Matters of taste

Strangely enough, in just this past week I’ve seen two very different books on the scientific basis of taste.

One looks at taste from a human-centered point of view. Barb Stuckey’s a professional food developer.  Taste What You’re Missing is a popular-science romp through the five senses, with lots of fun experiments to try at home (dye your tongue blue and count how many taste buds you have! do an “official” sensory evaluation of milk chocolate bars!) and memorable bits of phraseology “Umami is the beer goggles of taste.”

The other book, Taste Buds & Molecules, looks at taste from what can only be described as the food’s point of view.  Written by French wine and food critic François Chartier, the book breaks down the chemical elements present in various ingredients.  It catalogues their volatile compounds, maps our complimentary foods and wines and offers some rather formidable recipes (“Large scallop warmed in an oil of bitter almonds, accompanied by a warm fennel salad with imperial mandarins and mirin, salted, dried corn power, and osmanthus flower mousse.”)
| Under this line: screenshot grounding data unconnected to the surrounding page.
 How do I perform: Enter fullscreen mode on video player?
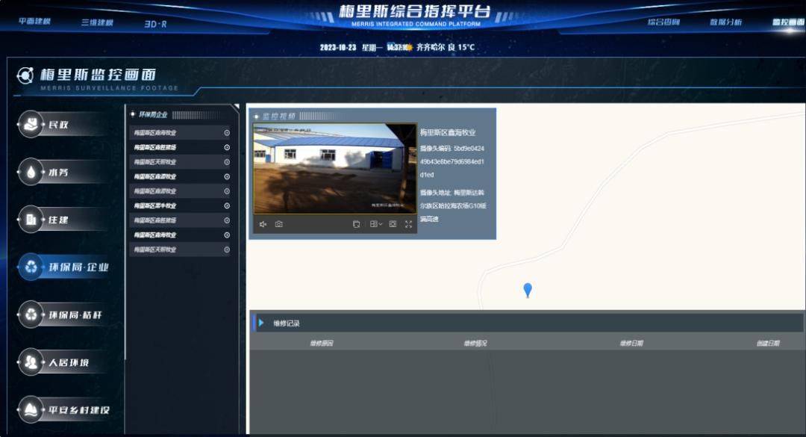[x=408, y=224]
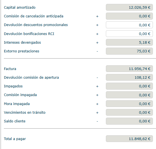This screenshot has height=149, width=156.
Task: Click the Impagados value field
Action: 129,86
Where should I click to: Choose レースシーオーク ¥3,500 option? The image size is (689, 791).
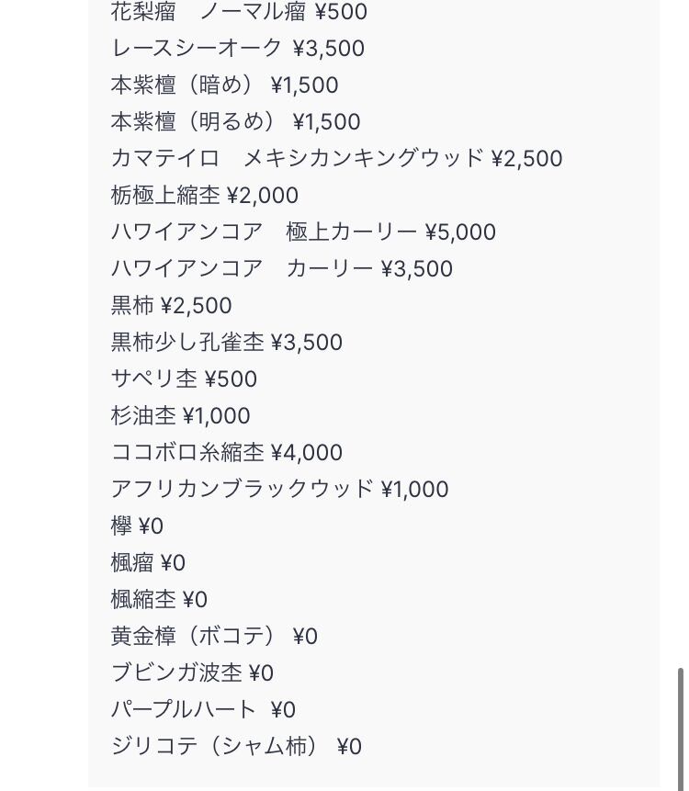237,48
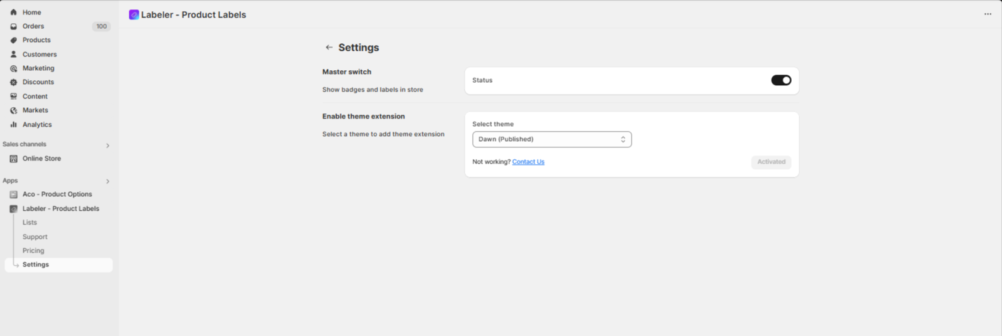Click the Activated button
1002x336 pixels.
[x=771, y=162]
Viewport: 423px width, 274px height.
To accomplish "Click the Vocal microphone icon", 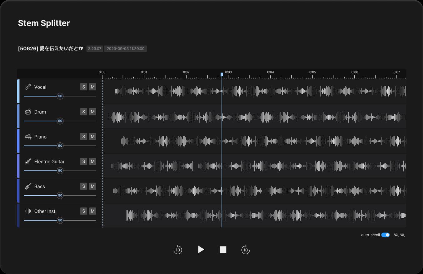I will 28,87.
Needless to say, the second book has some strongly modernist (as in “modernist cuisine”) or, if you like, molecular (as in “molecular gastronomy”) leanings.

Although neither volume is likely to earn a place on the “favorites” cookbook shelf in the kitchen, both offer interesting glimpses into the world we take for granted, right inside our mouths.  And they may be just slightly more engaging bedside reading than the stack of cookbooks you’ve had piled on your night table for months.